**Task directions:** Look at every line of the material below and tally those containing "Given". Reply with the total alone.

**Available data:**
# # # # # # #
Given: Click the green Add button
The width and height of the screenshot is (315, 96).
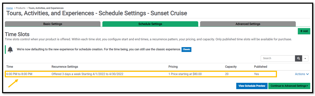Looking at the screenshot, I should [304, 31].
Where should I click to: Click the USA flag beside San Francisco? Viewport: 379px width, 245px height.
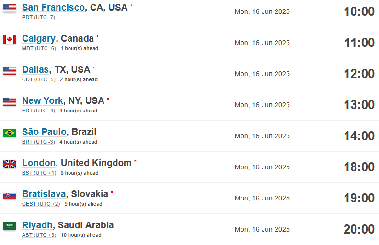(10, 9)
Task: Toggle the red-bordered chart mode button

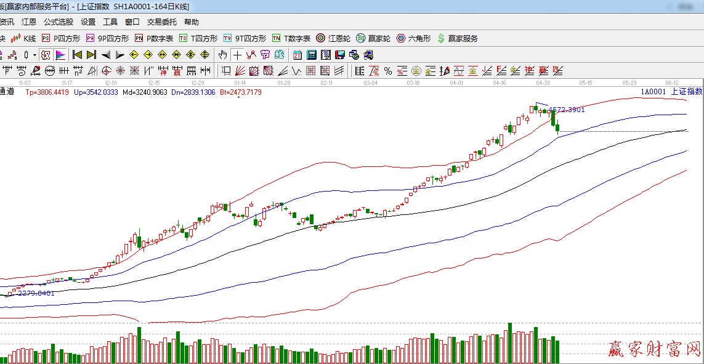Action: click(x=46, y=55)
# # # # # # #
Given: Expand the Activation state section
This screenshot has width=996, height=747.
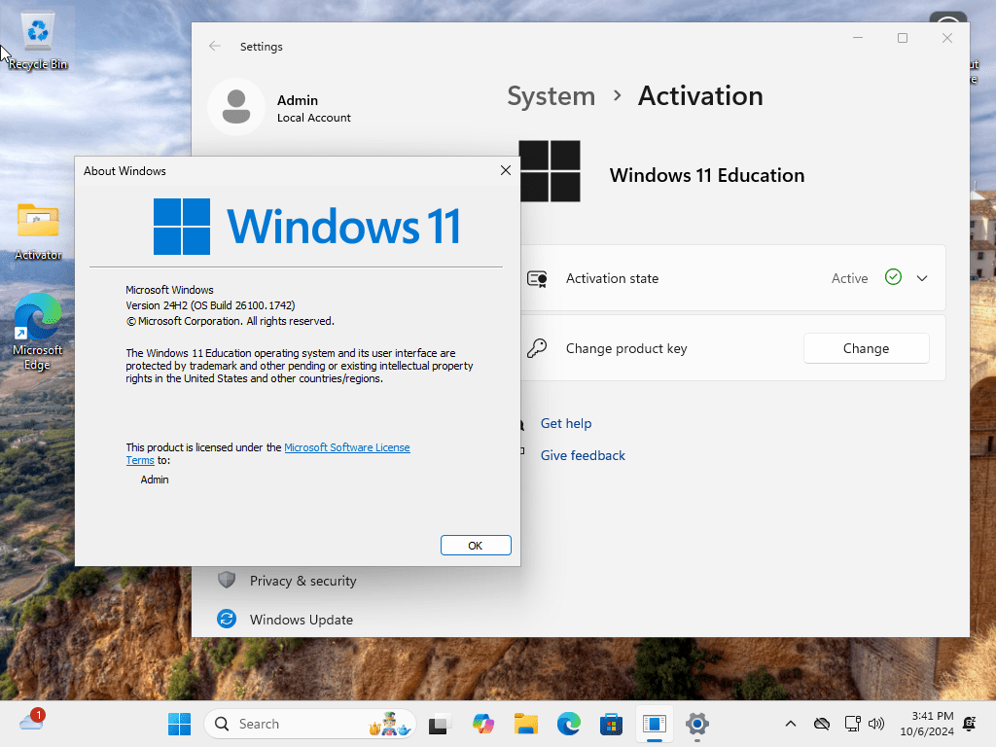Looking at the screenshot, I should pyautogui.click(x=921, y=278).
# # # # # # #
**Response to this exercise:** 2